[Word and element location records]
________________
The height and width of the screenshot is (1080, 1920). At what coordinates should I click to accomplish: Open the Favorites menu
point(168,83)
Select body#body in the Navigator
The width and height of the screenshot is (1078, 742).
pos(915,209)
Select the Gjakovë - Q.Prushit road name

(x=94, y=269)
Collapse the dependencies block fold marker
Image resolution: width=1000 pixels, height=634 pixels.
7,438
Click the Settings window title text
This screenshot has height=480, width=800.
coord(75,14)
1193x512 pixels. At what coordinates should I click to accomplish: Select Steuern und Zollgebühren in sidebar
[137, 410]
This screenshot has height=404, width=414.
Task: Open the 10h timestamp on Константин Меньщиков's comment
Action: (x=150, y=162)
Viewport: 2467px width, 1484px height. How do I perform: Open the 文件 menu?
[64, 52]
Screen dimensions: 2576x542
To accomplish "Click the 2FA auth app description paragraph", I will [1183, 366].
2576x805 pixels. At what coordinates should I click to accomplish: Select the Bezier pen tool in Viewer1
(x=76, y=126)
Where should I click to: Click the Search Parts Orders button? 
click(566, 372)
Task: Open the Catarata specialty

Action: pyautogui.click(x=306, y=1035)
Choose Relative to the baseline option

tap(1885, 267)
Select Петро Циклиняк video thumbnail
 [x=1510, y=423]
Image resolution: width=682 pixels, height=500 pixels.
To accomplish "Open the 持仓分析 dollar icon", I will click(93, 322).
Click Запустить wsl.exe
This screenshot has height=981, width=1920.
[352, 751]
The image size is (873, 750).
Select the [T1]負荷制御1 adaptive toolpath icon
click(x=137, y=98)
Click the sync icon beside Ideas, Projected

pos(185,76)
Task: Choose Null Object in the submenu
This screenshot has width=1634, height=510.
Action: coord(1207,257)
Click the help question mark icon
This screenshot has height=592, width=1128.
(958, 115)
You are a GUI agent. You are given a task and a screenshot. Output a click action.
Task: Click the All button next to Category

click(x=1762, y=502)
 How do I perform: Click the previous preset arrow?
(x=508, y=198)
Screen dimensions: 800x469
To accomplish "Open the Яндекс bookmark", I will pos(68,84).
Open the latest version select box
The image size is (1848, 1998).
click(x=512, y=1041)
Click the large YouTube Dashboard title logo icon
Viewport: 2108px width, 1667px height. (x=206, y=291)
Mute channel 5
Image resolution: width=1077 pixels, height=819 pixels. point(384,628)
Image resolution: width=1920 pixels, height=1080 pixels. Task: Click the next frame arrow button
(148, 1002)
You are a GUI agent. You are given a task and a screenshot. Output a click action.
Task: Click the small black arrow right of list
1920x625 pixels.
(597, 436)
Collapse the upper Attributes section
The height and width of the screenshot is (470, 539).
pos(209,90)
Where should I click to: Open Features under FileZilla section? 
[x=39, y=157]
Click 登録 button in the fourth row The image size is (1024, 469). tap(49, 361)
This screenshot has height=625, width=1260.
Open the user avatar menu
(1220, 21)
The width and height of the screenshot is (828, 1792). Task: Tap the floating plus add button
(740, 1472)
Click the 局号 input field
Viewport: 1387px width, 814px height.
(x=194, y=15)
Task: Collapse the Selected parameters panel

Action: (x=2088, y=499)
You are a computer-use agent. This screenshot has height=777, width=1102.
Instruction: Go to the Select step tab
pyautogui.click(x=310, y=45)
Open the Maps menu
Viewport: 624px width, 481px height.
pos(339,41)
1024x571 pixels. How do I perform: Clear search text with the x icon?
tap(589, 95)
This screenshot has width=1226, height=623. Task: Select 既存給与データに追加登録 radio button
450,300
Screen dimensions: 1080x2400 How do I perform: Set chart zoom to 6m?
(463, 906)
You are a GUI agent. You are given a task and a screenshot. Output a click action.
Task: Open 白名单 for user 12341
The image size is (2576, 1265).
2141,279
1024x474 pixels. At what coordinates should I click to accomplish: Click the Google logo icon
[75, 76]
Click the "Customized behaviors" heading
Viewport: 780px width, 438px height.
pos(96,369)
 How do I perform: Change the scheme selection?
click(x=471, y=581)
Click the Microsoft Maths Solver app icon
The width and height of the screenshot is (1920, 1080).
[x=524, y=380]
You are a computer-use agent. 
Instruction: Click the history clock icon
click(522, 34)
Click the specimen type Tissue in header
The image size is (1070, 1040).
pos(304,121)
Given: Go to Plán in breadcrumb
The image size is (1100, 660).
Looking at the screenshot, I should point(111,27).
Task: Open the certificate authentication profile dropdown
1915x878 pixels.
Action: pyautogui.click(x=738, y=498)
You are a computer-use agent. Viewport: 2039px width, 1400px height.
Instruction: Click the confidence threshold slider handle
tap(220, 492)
________________
> [JOB] Please return the lines of the material verbatim, starting with the line that contains "How do I perform: Change" and stopping after the line that contains "pos(304,121)".

> [FULL SOLUTION]
 How do I perform: Change the scheme selection?
click(x=471, y=581)
Click the Microsoft Maths Solver app icon
The width and height of the screenshot is (1920, 1080).
[x=524, y=380]
You are a computer-use agent. 
Instruction: Click the history clock icon
click(522, 34)
Click the specimen type Tissue in header
The image size is (1070, 1040).
pos(304,121)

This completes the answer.